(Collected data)
───
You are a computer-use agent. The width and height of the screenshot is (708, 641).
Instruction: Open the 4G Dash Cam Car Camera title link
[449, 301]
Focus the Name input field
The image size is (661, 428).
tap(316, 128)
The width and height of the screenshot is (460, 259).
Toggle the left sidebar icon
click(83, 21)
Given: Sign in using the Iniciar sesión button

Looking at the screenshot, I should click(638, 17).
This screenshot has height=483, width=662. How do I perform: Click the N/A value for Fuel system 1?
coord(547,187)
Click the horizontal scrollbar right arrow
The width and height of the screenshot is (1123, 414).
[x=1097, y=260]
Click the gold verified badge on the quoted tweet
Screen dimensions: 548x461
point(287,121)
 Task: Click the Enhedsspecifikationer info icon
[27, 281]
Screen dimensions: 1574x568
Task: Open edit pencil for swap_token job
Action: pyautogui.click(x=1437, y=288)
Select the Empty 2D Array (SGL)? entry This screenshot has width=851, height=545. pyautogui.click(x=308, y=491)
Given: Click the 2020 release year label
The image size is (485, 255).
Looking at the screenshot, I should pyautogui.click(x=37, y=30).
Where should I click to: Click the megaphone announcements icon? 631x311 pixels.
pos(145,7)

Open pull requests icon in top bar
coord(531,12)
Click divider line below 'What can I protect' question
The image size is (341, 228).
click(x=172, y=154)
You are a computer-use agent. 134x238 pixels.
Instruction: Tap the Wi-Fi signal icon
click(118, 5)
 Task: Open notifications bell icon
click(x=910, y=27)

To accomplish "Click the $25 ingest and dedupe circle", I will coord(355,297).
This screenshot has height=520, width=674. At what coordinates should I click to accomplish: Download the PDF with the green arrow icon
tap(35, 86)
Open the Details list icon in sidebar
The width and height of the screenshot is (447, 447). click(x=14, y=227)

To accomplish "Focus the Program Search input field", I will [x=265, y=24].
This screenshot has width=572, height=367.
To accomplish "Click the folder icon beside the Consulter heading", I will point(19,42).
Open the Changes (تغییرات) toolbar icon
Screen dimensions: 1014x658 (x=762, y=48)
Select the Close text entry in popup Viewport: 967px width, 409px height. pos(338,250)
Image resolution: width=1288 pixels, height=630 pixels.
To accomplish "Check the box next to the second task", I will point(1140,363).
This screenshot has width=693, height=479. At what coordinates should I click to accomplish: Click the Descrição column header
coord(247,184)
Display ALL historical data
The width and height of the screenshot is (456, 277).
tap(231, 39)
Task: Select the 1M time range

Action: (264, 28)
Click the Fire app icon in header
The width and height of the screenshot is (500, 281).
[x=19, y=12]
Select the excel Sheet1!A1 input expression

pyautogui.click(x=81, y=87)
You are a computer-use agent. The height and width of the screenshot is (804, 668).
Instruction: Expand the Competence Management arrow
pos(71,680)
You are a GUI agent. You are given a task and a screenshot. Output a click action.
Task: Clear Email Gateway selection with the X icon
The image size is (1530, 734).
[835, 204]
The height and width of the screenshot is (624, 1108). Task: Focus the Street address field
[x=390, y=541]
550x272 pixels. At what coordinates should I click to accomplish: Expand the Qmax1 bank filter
───
Please copy every line of the data that carries the string "agent".

You are a computer-use agent. The width and height of the screenshot is (708, 641).
You are a computer-use agent. 134x238 pixels.
You are a computer-use agent. The height and width of the screenshot is (804, 668).
You are a GUI agent. You are given a task and a screenshot. Output a click action.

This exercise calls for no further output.